▶ [WORK ITEM]:
Each entry below is to be reproduced exactly, though any pictures it holds must be omitted.

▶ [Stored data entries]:
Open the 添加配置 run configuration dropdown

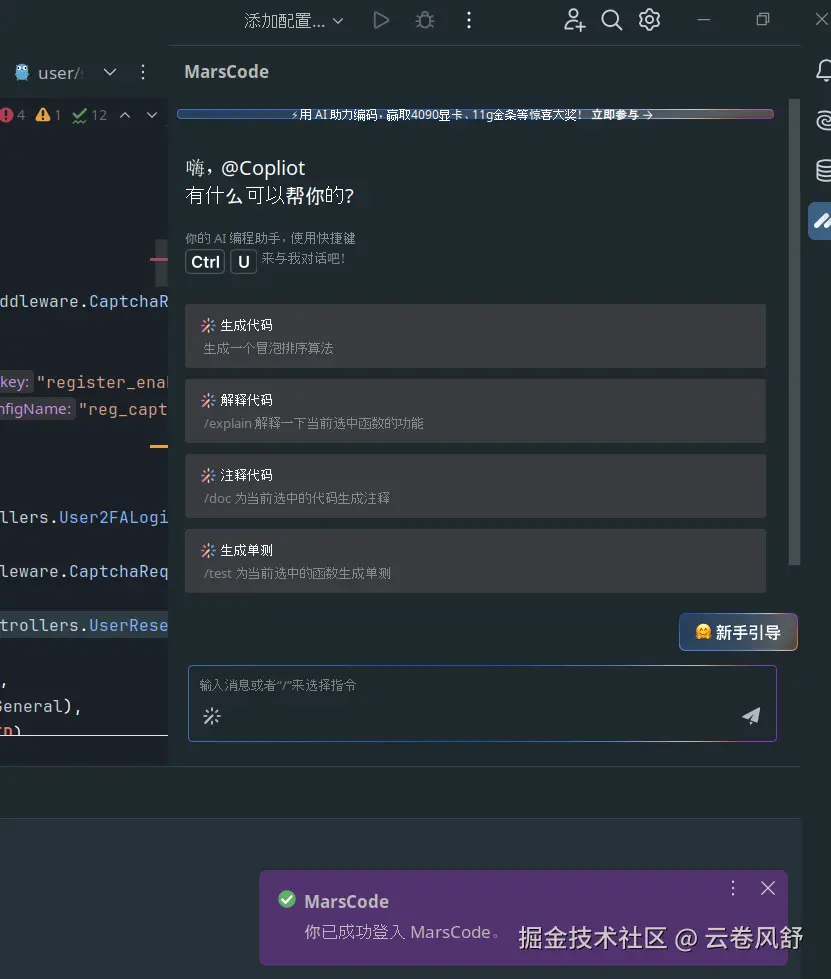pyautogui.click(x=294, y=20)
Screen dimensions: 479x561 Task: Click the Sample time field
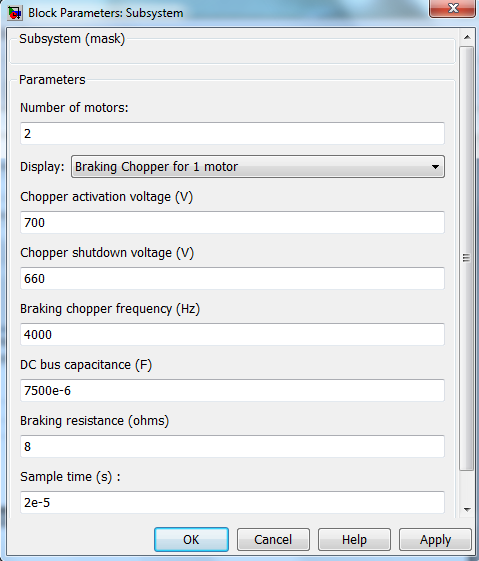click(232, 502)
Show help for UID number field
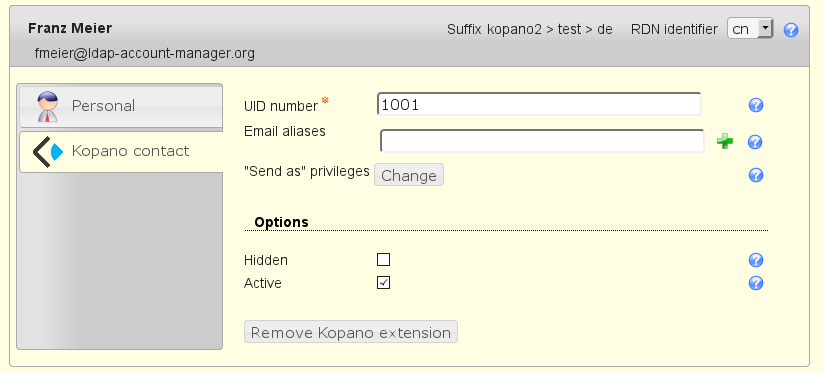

▶ [SOLUTION TO THIS PROBLEM]:
Open the 添加配置 run configuration dropdown

pyautogui.click(x=294, y=20)
Screen dimensions: 479x561 Task: Click the Sample time field
click(232, 502)
Show help for UID number field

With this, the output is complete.